Die Logarithmen sind bekanntlich eine schottische Erfindung; Lord Napier of Merchiston hatte dieselben zuerst in einem 1614 zu Edinburgh erschienenen Werke bekannt gemacht. Allein es dauerte lange, bis sich dieselben bei den Mathematikern einigermaßen einbürgerten, indem Napier’s Herleitung, wenn auch geistvoll, so doch verwickelt und ziemlich fremdartig war, und auch die praktische Anwendung des neuen Calculs zunächst sehr in den Hintergrund trat. Freilich war noch vor dem britischen Edelmann der Schweizer Bürgi, dessen Verkehr mit K. uns bereits bekannt ist, auf den Begriff der Logarithmen gekommen, allein in die Oeffentlichkeit war davon nichts gedrungen. Jedenfalls fehlte es noch an der richtigen elementaren Theorie der logarithmischen Rechnung und an einer zweckmäßigen Verwendung derselben für astronomische Zwecke. Hier nun trat K. helfend ein. Im J. 1624 erschien zu Marburg seine „Chilias logarithmorum“ mit einer Zueignung an den Landgrafen Philipp von Hessen; in dieser Schrift erläuterte er, wie eine gewöhnliche Logarithmentafel auch für trigonometrische Berechnungen nutzbar gemacht werden könne, und setzte das Operiren mit Proportionaltheilen auseinander. Da Henry Brigg’s „Arithmetica logarithmica“, in welcher zum ersten Male das bequeme dekadische Logarithmensystem eine Rolle spielt, im gleichen Jahre 1624 erschien, so kann man wohl das Verdienst, das wundervollste abkürzende Rechnungsverfahren dem Studirzimmer entzogen und dem allgemeinen Gebrauche dienstbar gemacht zu haben, zwischen dem englischen und dem deutschen Gelehrten gleich vertheilen. K. würde, wie er selbst gesteht, sich ohne dieses Hülfsmittel nicht durch das Ziffernmeer der rudolphinischen Tafeln hindurchgearbeitet haben, und so finden wir es begreiflich, daß er die Logarithmen seinem väterlichen Freunde Maestlin enthusiastisch anpries, während dieser in seinem hohen Alter nichts mehr mit der mysteriösen Neuerung zu thun haben wollte. Auch bereitete K. in Sagan die Herausgabe einer eigenen Logarithmentafel vor, und da sowohl er selbst, als auch sein Assistent und Schwiegersohn Bartsch während der Bearbeitung starben, so gab Professor Eisenschmid in Straßburg dieselben heraus unter dem Titel: „Johannis Kepleri et Jacobi Bartschii tabulae manuales logarithmicae ad calculum astronomicum in specie tabb. Rudolph. compendiose tractandum mire utiles“.

*-*-*

### Zu bearbeiten
In welchem Jahr und in welcher Stadt erschien laut dem Textabschnitt über die Logarithmen die „Chilias logarithmorum“? Das anschließende Material stammt aus einer anderen Quelle.

*-*-*

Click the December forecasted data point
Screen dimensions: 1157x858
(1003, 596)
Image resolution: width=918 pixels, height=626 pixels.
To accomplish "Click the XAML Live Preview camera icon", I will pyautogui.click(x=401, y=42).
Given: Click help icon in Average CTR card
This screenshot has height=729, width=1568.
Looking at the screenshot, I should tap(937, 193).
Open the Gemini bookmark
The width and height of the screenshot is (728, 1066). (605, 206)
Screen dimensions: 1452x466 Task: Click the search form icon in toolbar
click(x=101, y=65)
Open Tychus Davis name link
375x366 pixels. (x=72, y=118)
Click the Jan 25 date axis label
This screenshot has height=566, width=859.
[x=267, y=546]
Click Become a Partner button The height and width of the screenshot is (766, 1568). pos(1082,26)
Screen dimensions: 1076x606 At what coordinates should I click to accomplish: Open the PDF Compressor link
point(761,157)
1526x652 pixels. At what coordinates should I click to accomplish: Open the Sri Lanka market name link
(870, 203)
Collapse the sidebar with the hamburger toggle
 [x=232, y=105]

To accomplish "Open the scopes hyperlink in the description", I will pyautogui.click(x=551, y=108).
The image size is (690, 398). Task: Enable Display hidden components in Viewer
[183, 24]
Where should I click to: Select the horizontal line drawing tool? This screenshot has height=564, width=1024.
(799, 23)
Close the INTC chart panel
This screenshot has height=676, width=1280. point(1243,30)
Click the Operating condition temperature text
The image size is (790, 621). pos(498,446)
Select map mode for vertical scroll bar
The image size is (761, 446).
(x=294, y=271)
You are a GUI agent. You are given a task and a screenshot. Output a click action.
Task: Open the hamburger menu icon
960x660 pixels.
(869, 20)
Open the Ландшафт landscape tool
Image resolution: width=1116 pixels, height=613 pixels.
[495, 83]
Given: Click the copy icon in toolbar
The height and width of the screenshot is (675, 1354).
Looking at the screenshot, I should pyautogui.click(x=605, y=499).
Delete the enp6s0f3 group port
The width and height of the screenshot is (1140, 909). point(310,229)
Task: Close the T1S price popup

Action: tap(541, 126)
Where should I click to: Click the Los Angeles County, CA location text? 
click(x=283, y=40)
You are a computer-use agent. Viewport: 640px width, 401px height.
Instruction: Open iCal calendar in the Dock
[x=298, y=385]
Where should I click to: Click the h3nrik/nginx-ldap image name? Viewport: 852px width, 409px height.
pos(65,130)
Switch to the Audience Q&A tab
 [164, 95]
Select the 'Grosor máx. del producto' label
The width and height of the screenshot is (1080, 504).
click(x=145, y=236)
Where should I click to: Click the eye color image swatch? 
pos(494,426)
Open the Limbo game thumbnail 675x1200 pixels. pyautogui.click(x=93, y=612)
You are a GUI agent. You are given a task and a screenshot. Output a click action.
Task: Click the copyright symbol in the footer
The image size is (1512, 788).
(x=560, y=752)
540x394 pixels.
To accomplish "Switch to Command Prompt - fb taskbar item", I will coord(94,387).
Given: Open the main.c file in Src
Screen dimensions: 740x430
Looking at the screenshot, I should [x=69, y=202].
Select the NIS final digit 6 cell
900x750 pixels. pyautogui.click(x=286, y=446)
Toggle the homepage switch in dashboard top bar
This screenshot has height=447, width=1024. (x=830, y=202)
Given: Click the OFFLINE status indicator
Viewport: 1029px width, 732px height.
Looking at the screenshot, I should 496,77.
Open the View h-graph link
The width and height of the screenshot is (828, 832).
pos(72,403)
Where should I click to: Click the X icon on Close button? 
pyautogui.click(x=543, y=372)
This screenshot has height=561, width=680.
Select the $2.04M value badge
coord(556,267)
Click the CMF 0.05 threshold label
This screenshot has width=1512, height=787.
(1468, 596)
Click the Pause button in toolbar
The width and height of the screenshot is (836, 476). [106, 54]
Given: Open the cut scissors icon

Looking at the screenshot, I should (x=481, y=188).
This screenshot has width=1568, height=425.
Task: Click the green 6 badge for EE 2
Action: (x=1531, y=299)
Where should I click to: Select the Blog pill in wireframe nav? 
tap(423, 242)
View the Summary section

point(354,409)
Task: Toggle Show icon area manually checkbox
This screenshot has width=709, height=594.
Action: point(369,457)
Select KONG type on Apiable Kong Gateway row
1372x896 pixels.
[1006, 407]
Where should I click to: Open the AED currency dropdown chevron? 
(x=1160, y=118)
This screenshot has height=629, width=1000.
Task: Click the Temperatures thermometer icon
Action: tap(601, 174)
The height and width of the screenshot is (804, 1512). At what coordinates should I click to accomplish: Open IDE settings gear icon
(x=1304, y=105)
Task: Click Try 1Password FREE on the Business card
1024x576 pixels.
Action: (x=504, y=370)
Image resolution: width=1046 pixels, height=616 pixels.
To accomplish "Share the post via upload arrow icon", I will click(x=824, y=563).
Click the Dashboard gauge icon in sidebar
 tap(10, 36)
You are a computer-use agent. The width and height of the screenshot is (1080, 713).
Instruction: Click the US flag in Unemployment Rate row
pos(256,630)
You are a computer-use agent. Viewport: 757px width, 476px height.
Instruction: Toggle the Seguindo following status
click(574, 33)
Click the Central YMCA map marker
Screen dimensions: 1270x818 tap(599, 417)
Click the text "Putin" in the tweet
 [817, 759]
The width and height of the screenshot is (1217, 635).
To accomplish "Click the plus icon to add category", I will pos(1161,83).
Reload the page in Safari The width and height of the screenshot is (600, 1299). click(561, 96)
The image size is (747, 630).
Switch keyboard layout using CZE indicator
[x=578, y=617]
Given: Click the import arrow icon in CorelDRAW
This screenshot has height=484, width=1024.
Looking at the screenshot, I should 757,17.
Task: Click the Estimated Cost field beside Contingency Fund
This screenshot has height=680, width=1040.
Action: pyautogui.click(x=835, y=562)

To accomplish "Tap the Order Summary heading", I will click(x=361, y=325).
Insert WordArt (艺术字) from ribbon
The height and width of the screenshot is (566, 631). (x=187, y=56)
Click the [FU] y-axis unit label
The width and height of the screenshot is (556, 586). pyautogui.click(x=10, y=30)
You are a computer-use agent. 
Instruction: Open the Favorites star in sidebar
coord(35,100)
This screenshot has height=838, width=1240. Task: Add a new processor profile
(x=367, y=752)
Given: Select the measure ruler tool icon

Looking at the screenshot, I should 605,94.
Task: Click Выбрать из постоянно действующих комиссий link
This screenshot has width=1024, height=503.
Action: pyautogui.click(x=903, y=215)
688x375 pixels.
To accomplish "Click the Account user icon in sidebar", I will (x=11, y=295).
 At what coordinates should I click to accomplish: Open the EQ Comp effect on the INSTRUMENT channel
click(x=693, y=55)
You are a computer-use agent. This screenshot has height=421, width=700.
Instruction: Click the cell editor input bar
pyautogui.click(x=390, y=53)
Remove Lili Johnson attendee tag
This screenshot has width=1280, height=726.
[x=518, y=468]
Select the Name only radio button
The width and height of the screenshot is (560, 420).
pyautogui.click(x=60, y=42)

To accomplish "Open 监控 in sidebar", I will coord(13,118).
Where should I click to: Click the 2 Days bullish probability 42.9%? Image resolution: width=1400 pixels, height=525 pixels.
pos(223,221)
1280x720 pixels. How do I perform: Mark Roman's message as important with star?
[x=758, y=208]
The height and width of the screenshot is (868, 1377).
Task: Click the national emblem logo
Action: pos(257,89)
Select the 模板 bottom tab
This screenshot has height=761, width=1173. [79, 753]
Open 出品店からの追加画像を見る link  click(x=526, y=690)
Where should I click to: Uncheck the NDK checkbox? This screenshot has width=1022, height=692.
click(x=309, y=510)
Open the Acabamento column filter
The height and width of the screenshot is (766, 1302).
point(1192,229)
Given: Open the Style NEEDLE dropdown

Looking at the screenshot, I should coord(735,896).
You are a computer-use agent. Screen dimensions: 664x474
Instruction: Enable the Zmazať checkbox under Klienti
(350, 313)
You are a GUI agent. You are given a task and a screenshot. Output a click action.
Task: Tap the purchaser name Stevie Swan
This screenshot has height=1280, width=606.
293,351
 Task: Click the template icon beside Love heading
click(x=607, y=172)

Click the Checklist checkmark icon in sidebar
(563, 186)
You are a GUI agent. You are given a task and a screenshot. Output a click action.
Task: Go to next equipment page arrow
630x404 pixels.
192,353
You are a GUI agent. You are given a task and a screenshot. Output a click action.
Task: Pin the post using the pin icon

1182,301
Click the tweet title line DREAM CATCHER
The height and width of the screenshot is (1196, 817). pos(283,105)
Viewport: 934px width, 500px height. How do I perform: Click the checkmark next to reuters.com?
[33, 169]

*-*-*

### Ergebnis
Sie erschien 1624 in Marburg.